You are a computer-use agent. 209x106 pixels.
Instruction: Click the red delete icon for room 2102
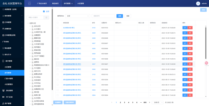pos(190,74)
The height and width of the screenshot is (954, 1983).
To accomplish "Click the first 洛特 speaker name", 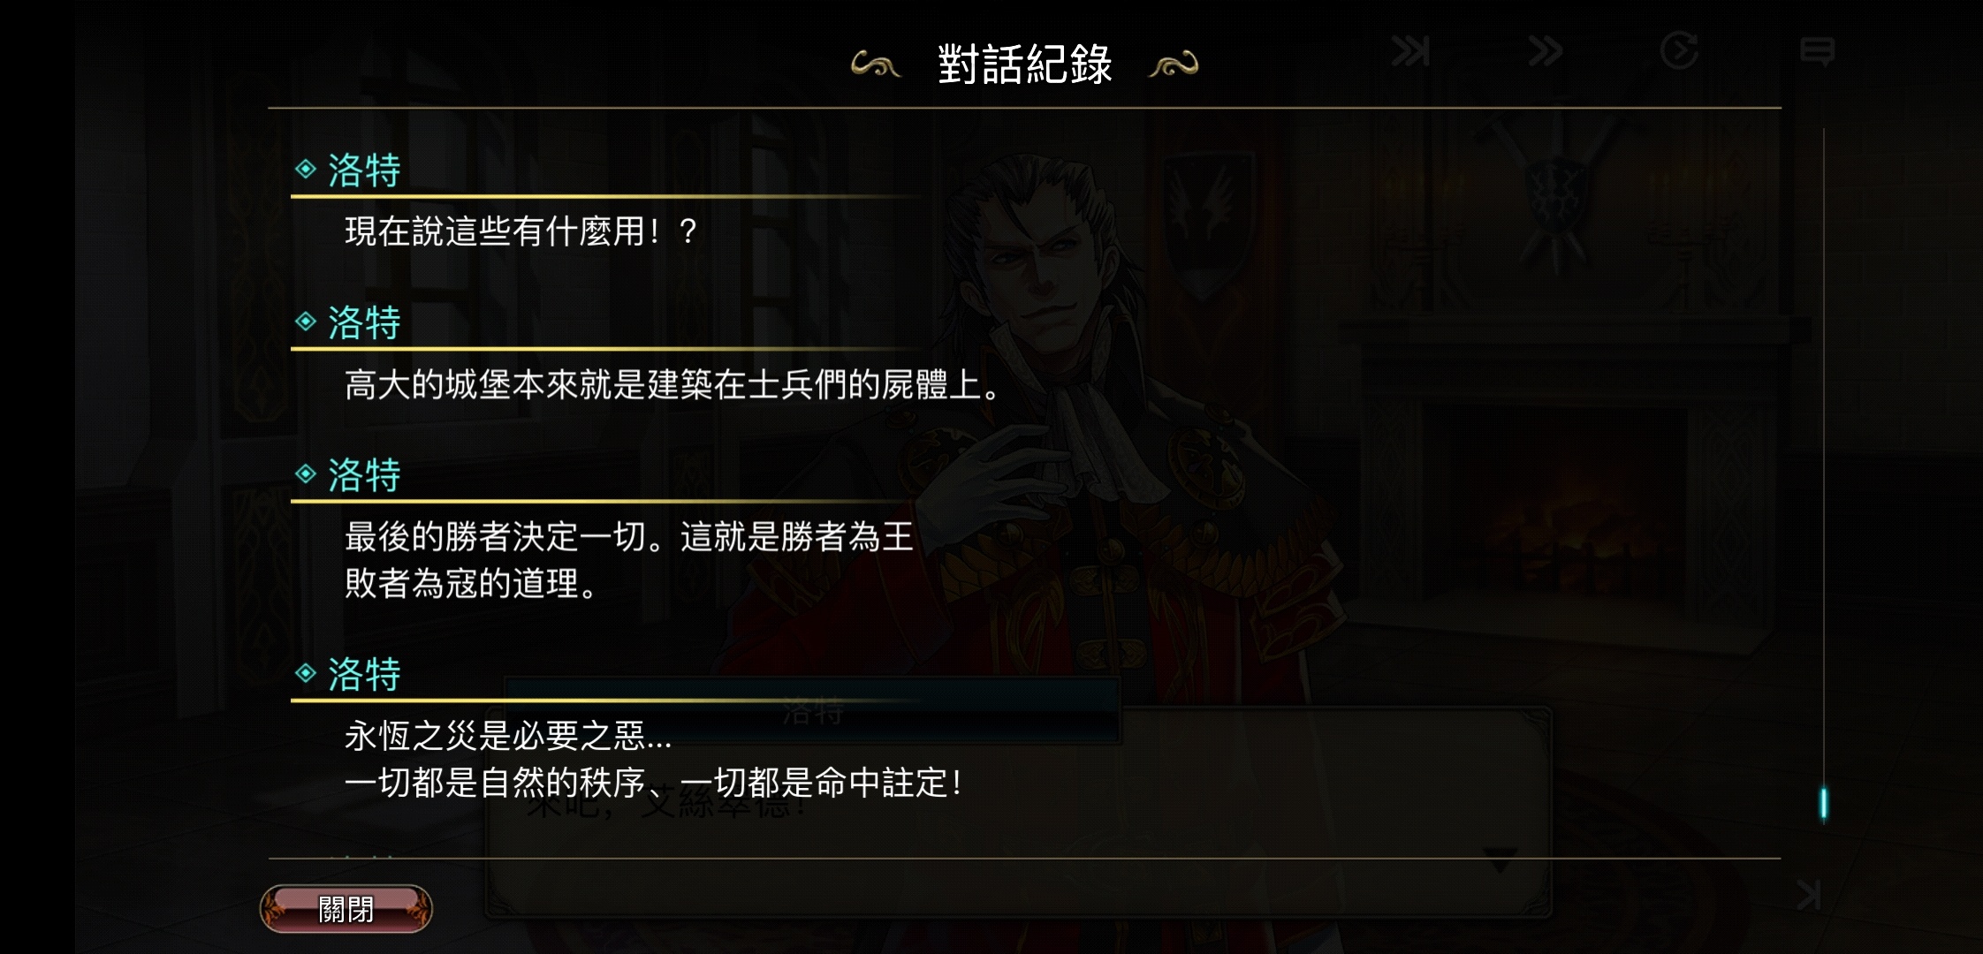I will [x=364, y=170].
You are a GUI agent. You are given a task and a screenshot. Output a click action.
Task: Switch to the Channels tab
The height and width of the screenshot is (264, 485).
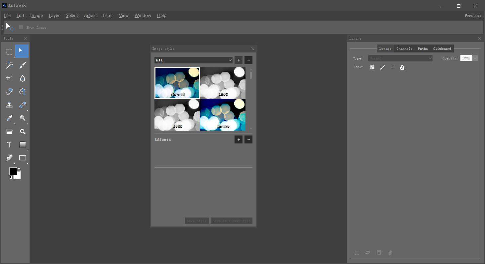404,48
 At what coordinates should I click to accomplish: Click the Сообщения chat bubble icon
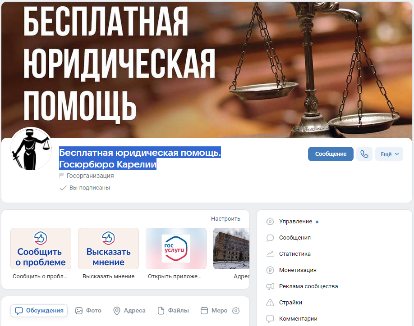[270, 238]
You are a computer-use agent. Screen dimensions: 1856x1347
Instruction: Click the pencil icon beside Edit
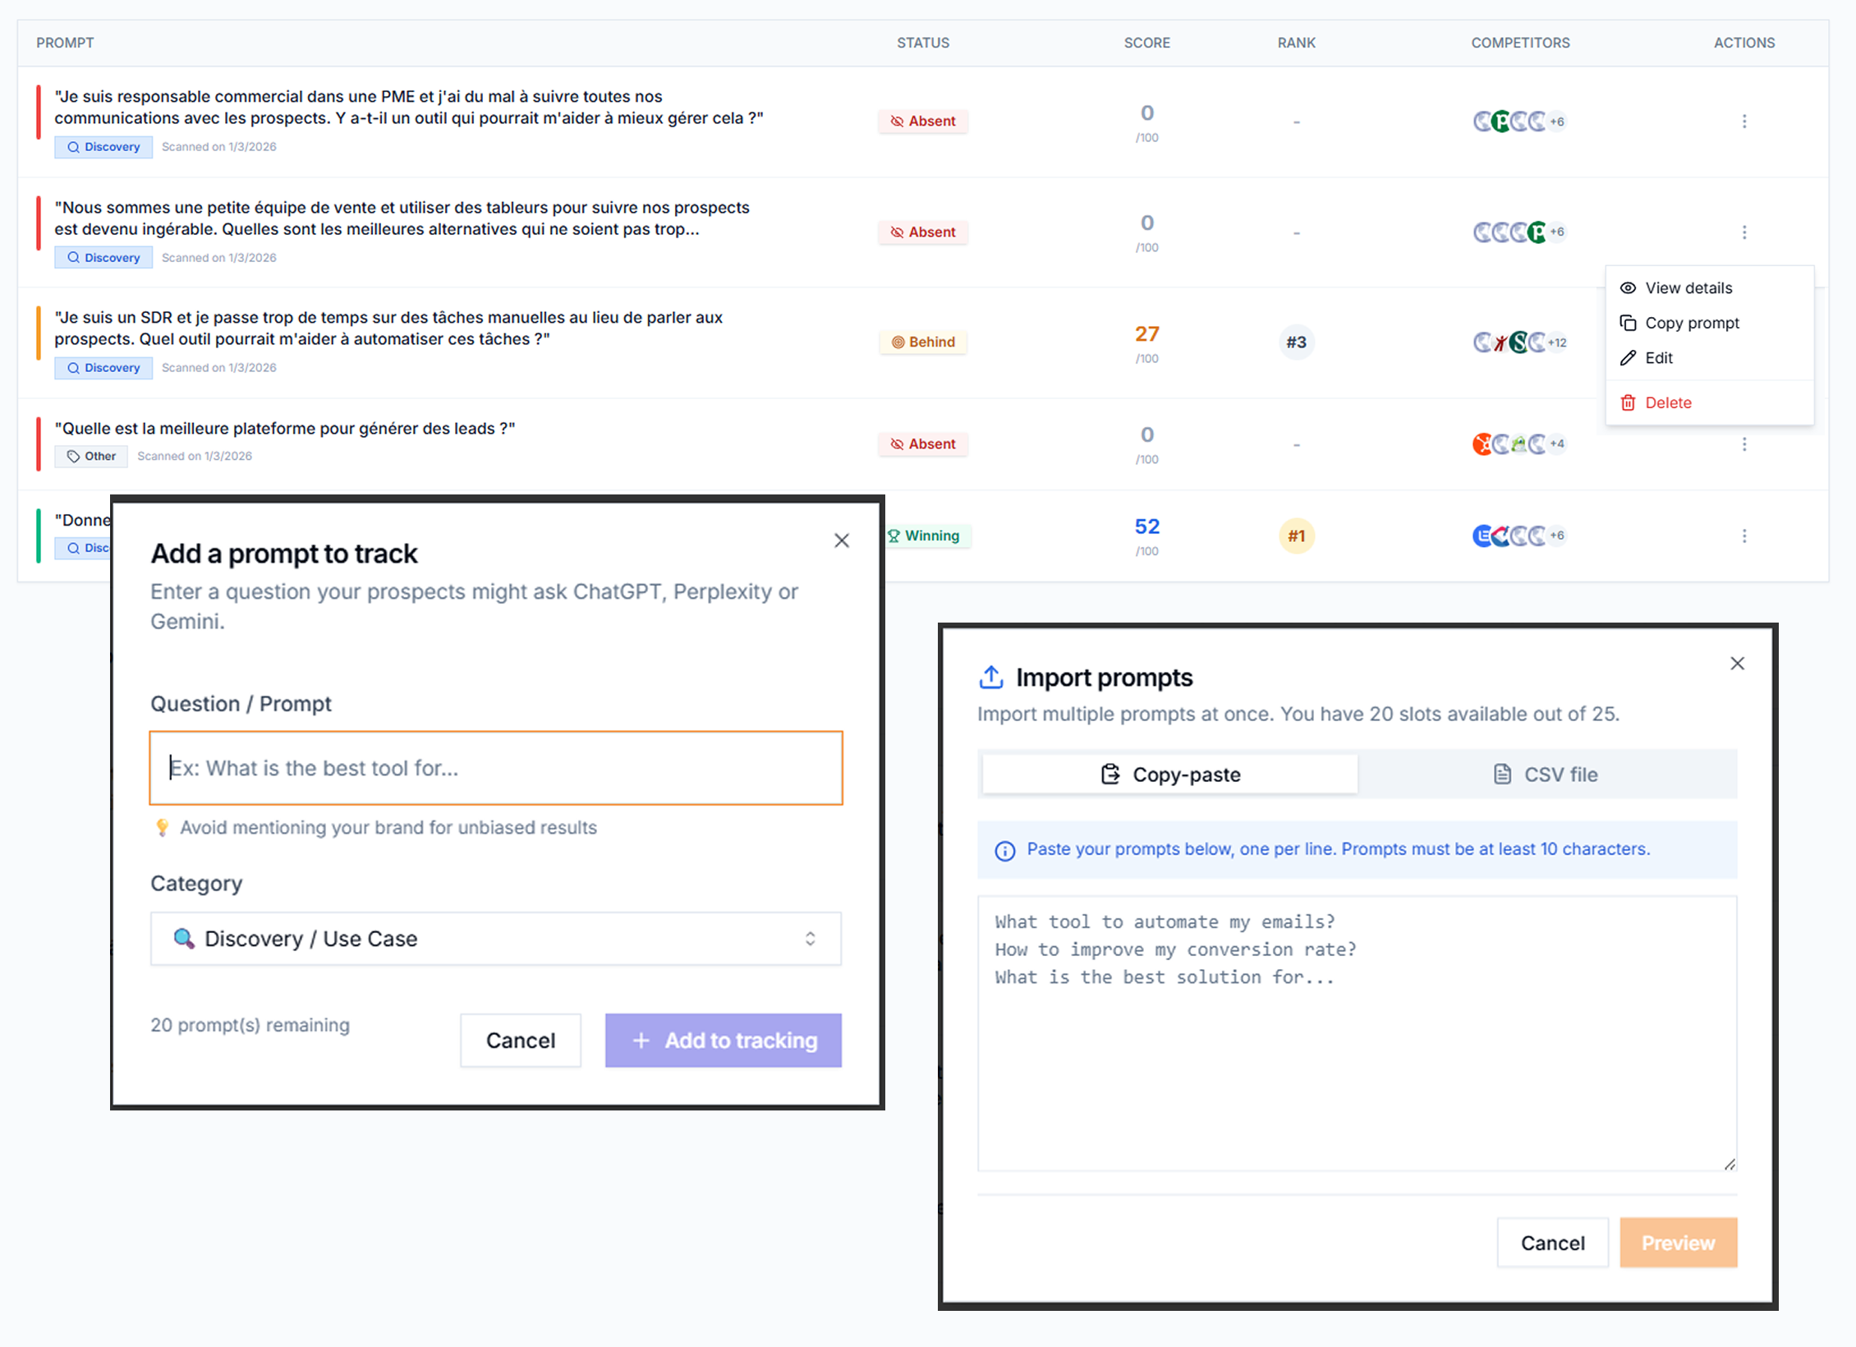(x=1629, y=358)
┄┄┄┄┄┄
◆ Task details: Both the line containing "The height and width of the screenshot is (264, 485)." and the last line of the records above belong in the exact copy, along with every line between them; pictures do not.

◆ Written answer:
The height and width of the screenshot is (264, 485).
404,48
 At what coordinates should I click to accomplish: Click the Сообщения chat bubble icon
[270, 238]
You are a computer-use agent. Screen dimensions: 1856x1347
Instruction: Click the pencil icon beside Edit
(x=1629, y=358)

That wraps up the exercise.